Incubatore start-up nel porto di Rotterdam

Nel porto di Rotterdam sarà creato un incubatore di start-up innovative nel settore logistico-portuale Smits (Port of Rotterdam Authority): «vogliamo essere il porto più smart e innovativo del mondo»

L’Autorità Portuale di Rotterdam ha avviato un’iniziativa inedita nel panorama portuale mondiale. Si tratta di PortXL, un incubatore di start-up innovative con un programma d’attività incentrato specificamente sul porto e sulle industrie collegate allo scalo portuale olandese. Il nuovo incubatore è alla ricerca di nuove imprese nei settori dei trasporti e della logistica, dell’energia, della chimica, della raffinazione e del trasporto marittimo. Le iscrizioni, tramite il sito http://www.portxl.org, saranno aperte sino al 15 febbraio 2016 e il programma avrà inizio il mese successivo.
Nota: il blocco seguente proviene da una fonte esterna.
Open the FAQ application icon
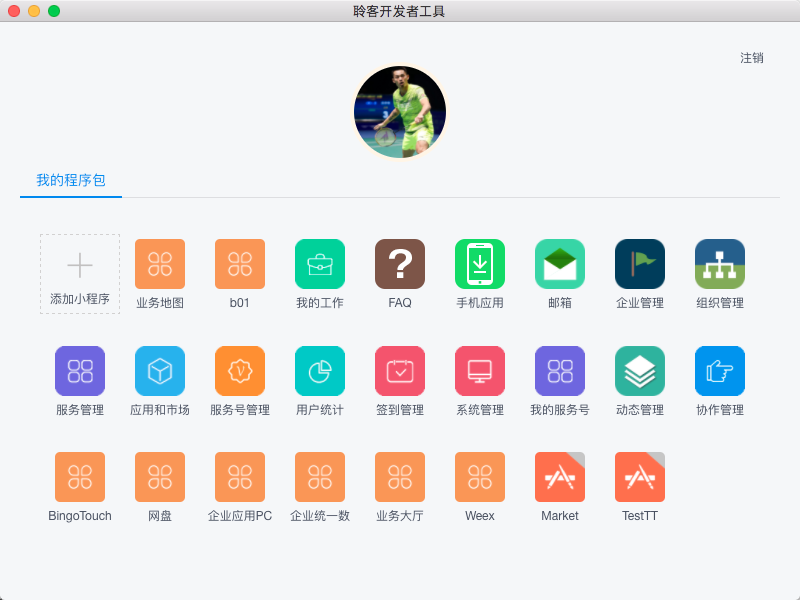The height and width of the screenshot is (600, 800). click(399, 264)
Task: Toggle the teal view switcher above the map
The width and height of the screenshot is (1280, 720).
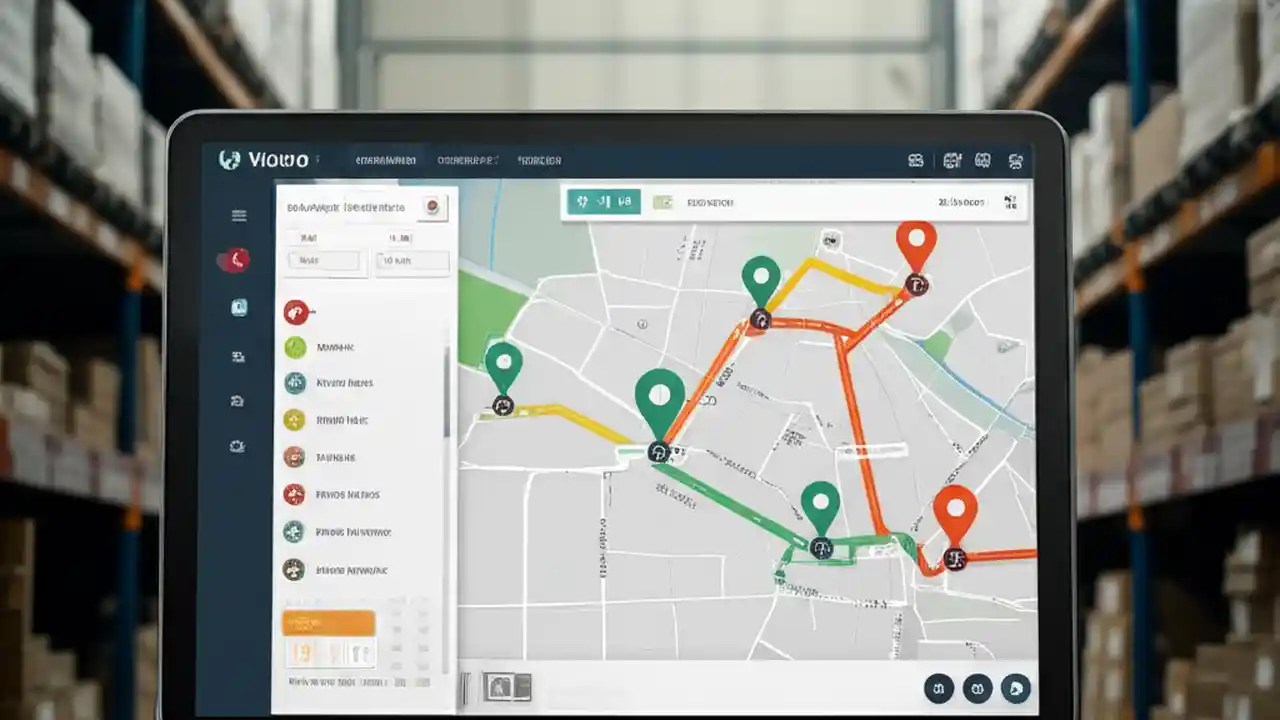Action: [603, 201]
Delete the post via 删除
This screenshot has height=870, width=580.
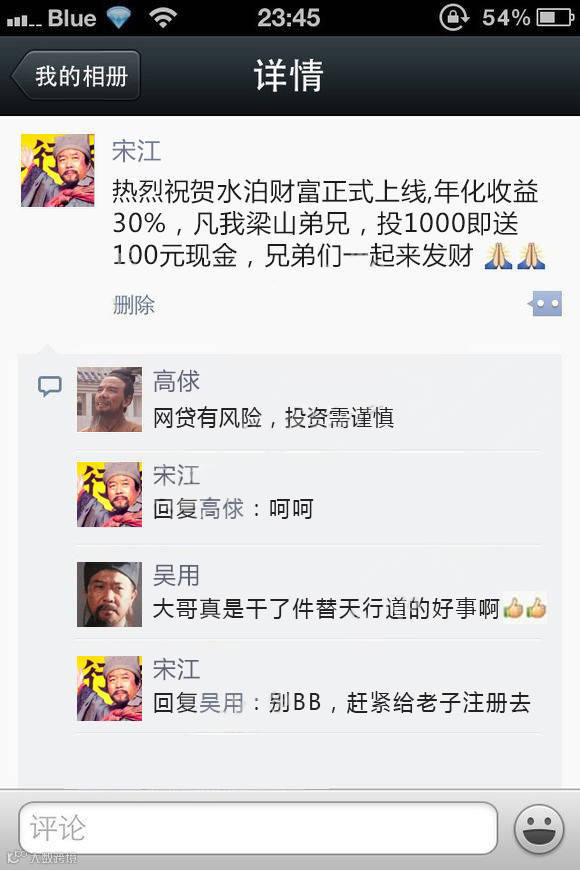coord(134,305)
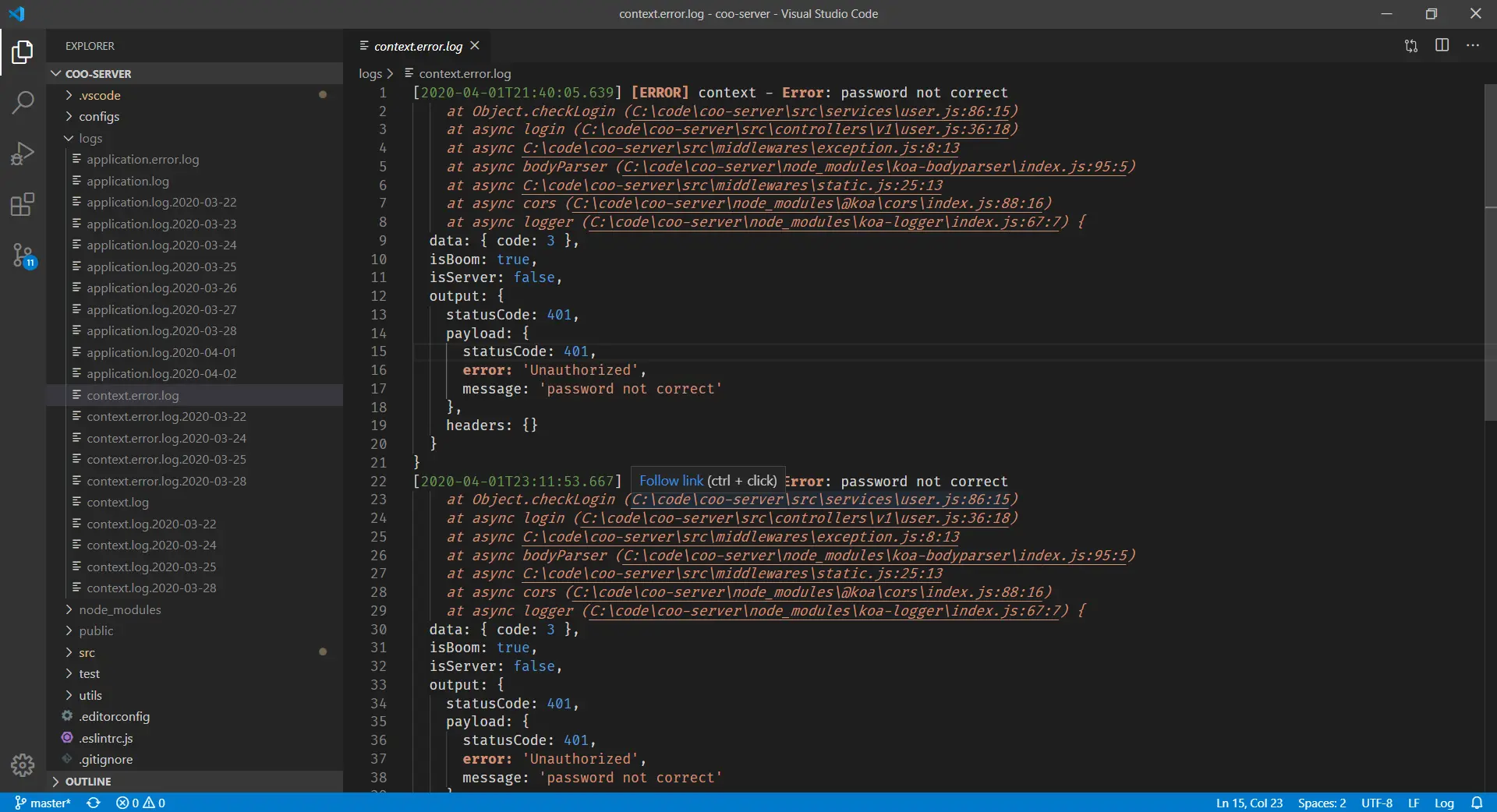Open the Search view in activity bar
The height and width of the screenshot is (812, 1497).
click(x=23, y=102)
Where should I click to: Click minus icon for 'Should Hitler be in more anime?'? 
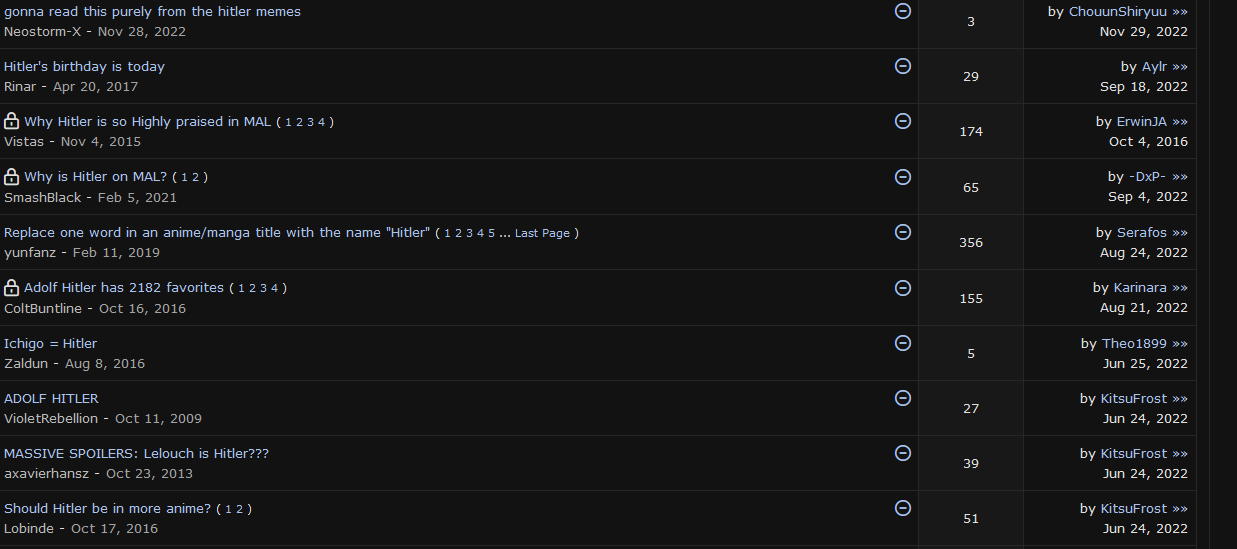pos(902,508)
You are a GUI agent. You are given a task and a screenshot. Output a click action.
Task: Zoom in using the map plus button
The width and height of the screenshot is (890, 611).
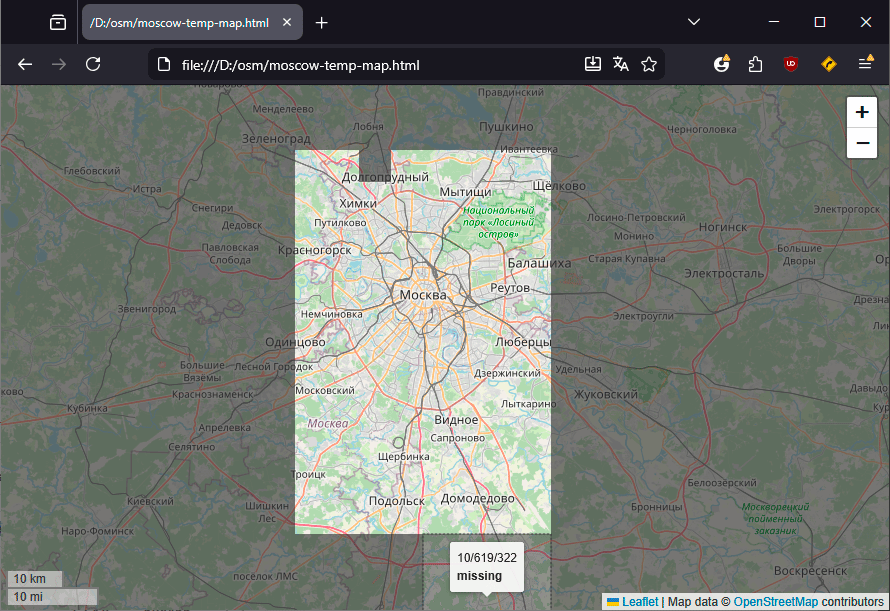click(861, 111)
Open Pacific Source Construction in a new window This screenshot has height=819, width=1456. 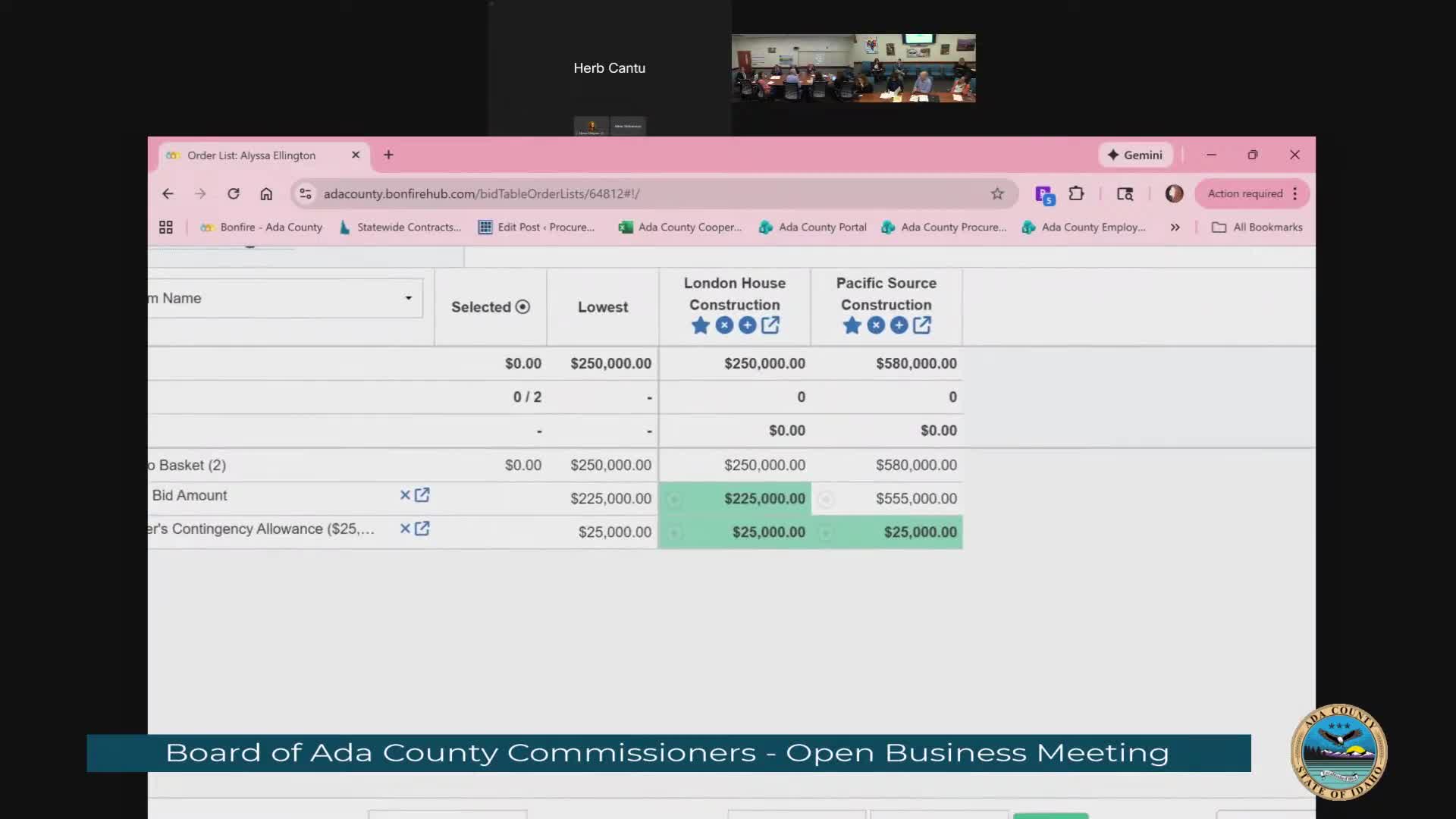922,325
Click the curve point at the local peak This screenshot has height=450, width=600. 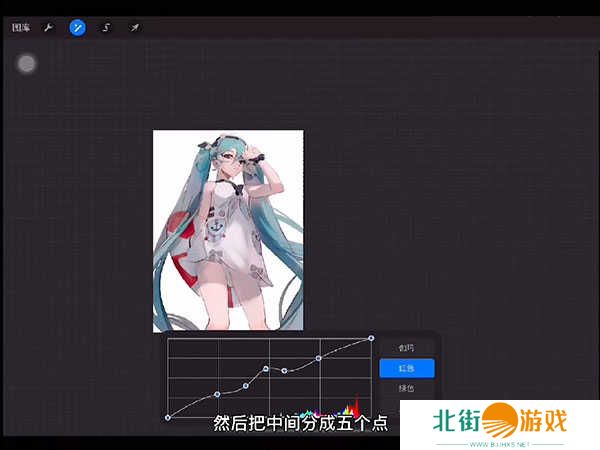tap(266, 368)
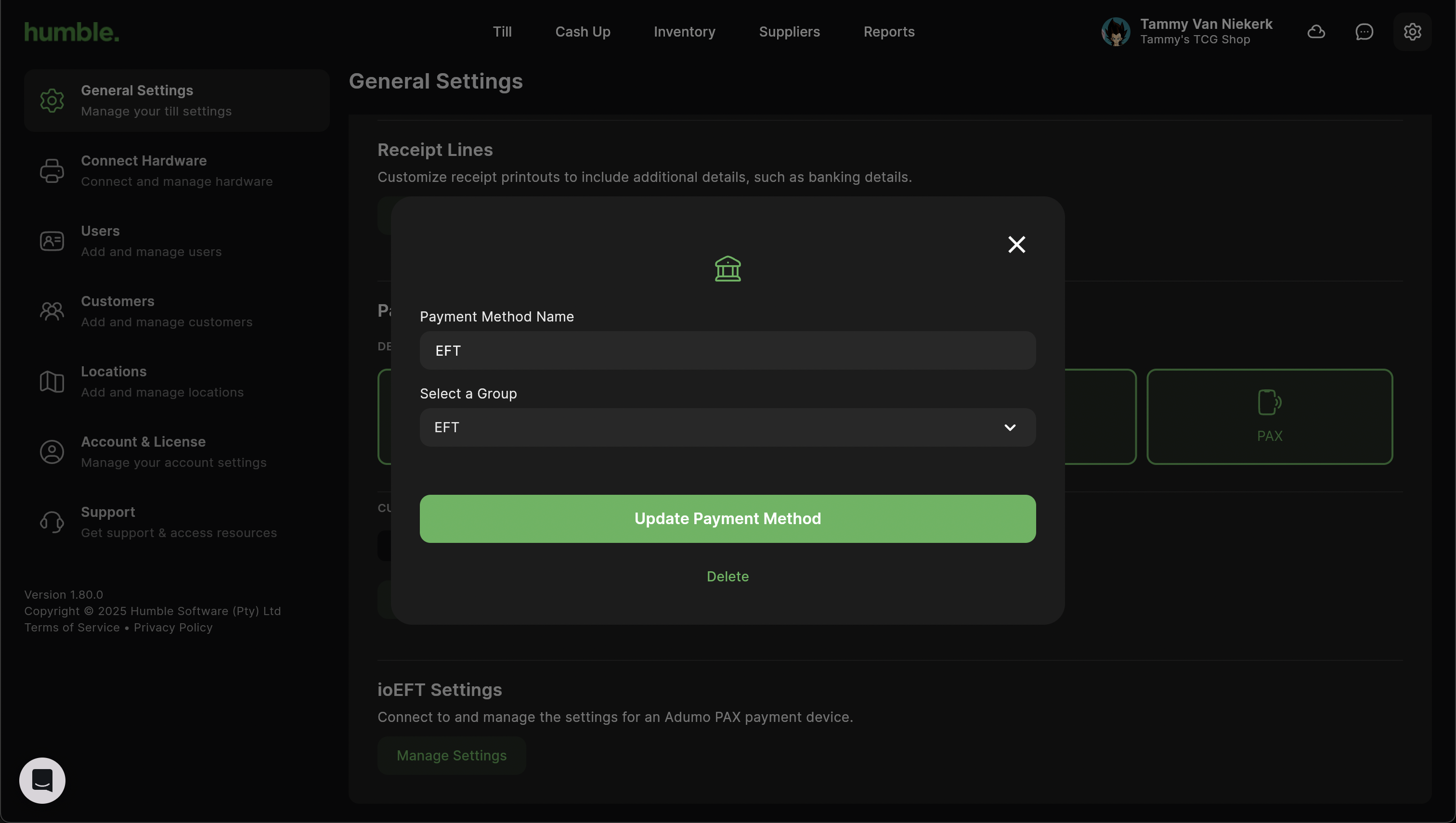Click the Delete link in dialog
The height and width of the screenshot is (823, 1456).
pos(727,577)
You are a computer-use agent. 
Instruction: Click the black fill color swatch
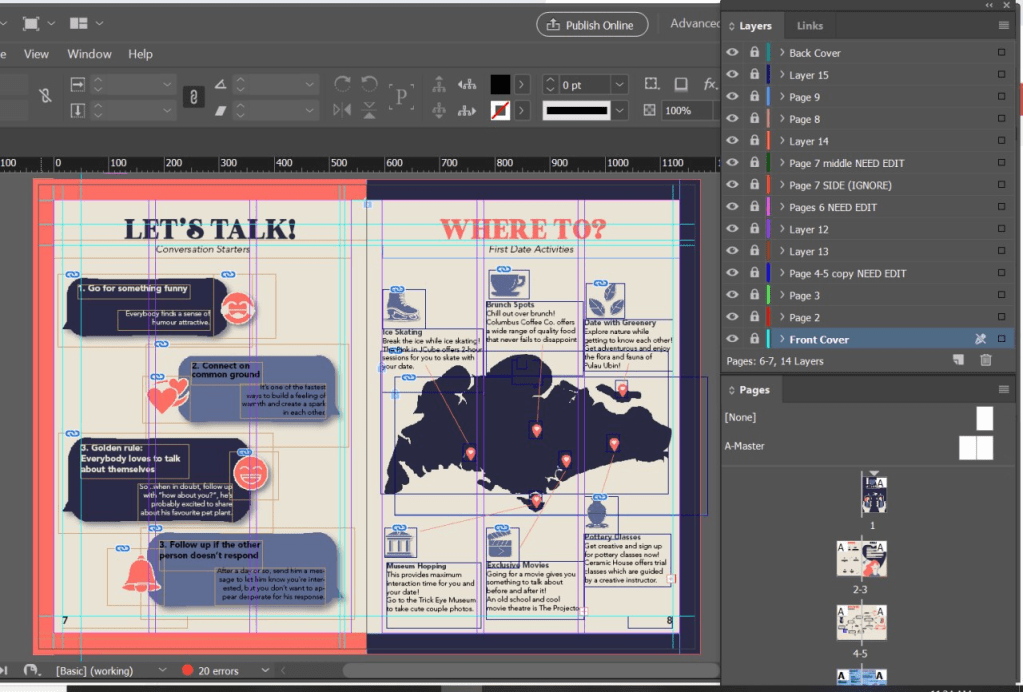(x=500, y=85)
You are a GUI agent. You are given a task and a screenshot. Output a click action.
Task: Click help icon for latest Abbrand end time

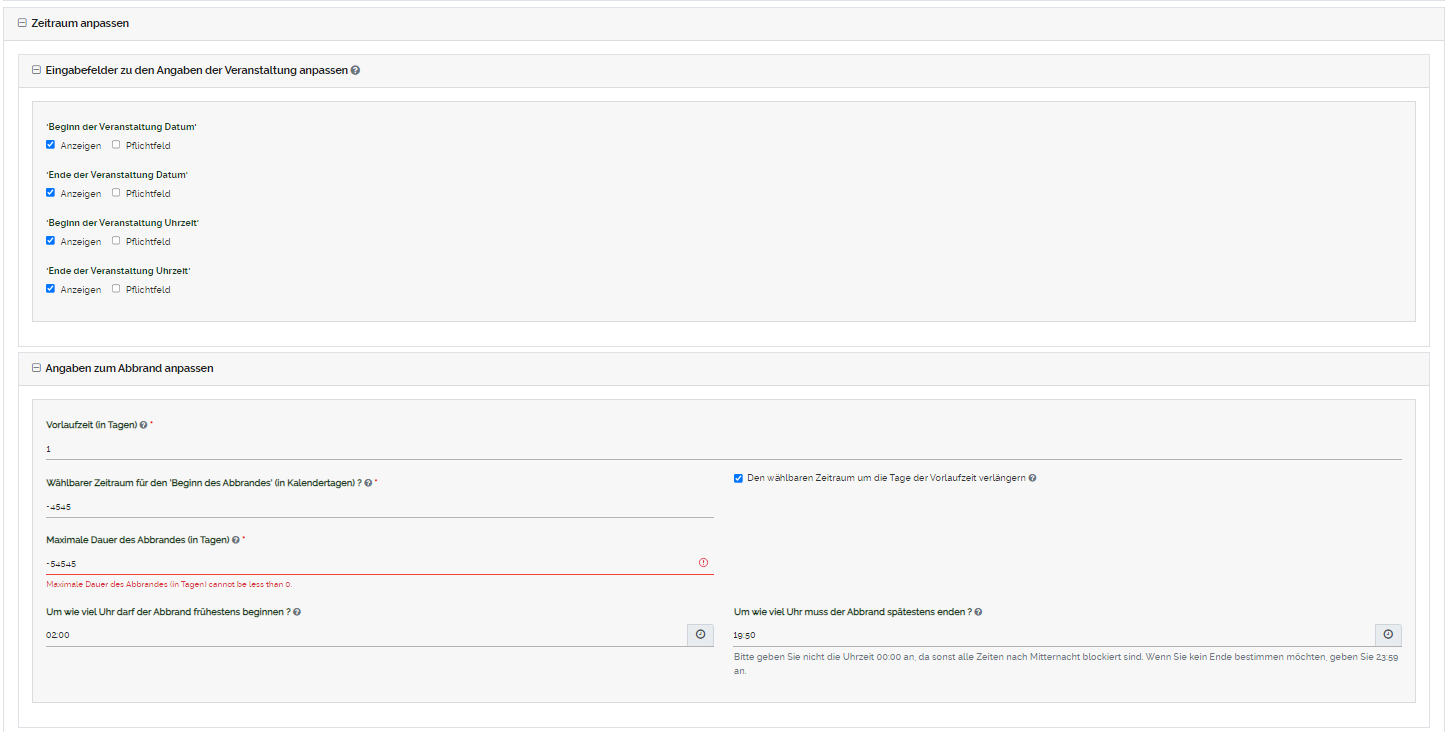[x=978, y=612]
«Con PortXL – ha spiegato il direttore finanziario della Port of Rotterdam Authority, Paul Smits – rafforziamo ulteriormente l’ecosistema volto all’innovazione del nostro porto e possiamo scoprire start-up. Collegando le start-up con aziende di rilievo le introduciamo in una vasta rete di esperti del settore. Con questo progetto attraiamo un maggior numero di attività innovative nella regione e mostriamo ciò che il nostro porto di livello mondiale ha da offrire. Dopo tutto – ha sottolineato Smits – l’innovazione è fondamentale. Vogliamo essere il porto più smart e innovativo del mondo».

Al progetto, che sarà incentrato su dieci sturt-up, collaborano con l’Autorità Portuale aziende internazionali come EY, Cambridge Innovation Center / Venture Cafe, Van Oord, Erasmus Centre for Entrepreneurship, Heineken, Innovation Quarter, Rabobank Count / First Dutch, Vopak, Damen, E.ON e Boskalis.